Katherine Hamilton: Gil, how are third party innovators who are coming up with new models for consumer engagement and really, I'm sure, are looking at the public building sector as a really good market. How are they able or are they able to engage in this energy management platform that you have?

Gil Quiniones: Well, we have our New York Energy Manager operations center in Albany. We will have a very, very specific space, where we will invite the technology companies and their researchers to be there and to work alongside each other. It could be an open source R&D, for a lack of a better term. It could be a tailored collaboration. Or, some companies may want to do proprietary application development using our data. All of the above, we all accommodate, because we think that that's what going to really leverage the transformations that need it in our industry.

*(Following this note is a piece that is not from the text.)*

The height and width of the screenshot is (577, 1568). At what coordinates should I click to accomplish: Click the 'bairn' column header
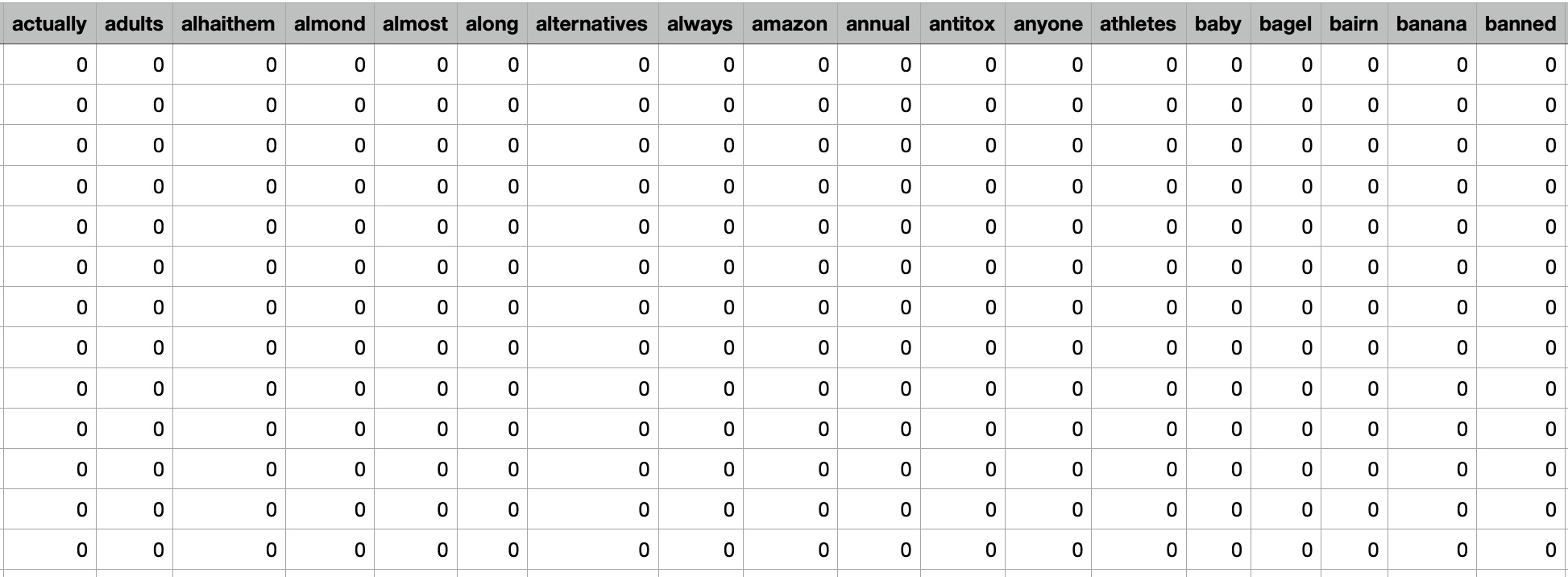1353,24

Jigar Shah: Gil, I know that you've been working hard on getting all of the state buildings on this Energy Manager. You guys also provide electricity to many other public authorities like the New York Housing Authority, or New York City, or municipalities across the state. What luck have you had getting those folks to conform to the system, and bring their assets online?

Gil Quiniones: It's been a great relationship. We are now putting smart meters and sensors all across the port. For example, the Port Authority airports and all of their facilities across the city. Everybody's been really excited with what we're doing and are fully participating. I wouldn't be surprised, over the next three to four years, that we'll have 20,000 buildings connected; and we have digital twins of those 20,000 buildings of various types. I think that will be a powerful set of information that technology companies, and utilities, and ISOs, and researchers, they can do whatever they need to do. I believe that new products and services are going to be developed that we haven't even thought about today.

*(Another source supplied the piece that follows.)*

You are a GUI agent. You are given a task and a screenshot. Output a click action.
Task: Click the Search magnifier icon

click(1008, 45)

Now, we're going to be doing that also on the power plant side. We are creating a digital twin of our 18 power plants, 1,400 circuit miles of transmission, 24 substations. The big and smaller companies involved in that area, whether it's GE, ABB, Alstom, Siemens, I'm sure are going to be coming in and leaving their data scientists and data analytics people, and engineers. We are creating the same hub here in our White Plains office, where all of that data will be streaming in, and all the visualization tools. We will have spaces and computers, and other tools that the third party providers can come in and use, and work with our team.

Jigar Shah: Right, but just to push you a little bit on this. I mean 20,000 buildings is a lot, don't get me wrong. Ultimately, it's not every building. One of the challenges, and you're on the Board of the Alliance to Save Energy, that the energy efficiency has had is this opt-in system just never seems to be good enough to get everything on board; that the only way you really reach goals is through mandates like building codes, or compliance standards. Then how easy or hard is it for NYPA to actually just mandate that all their customers get onto Energy Manager?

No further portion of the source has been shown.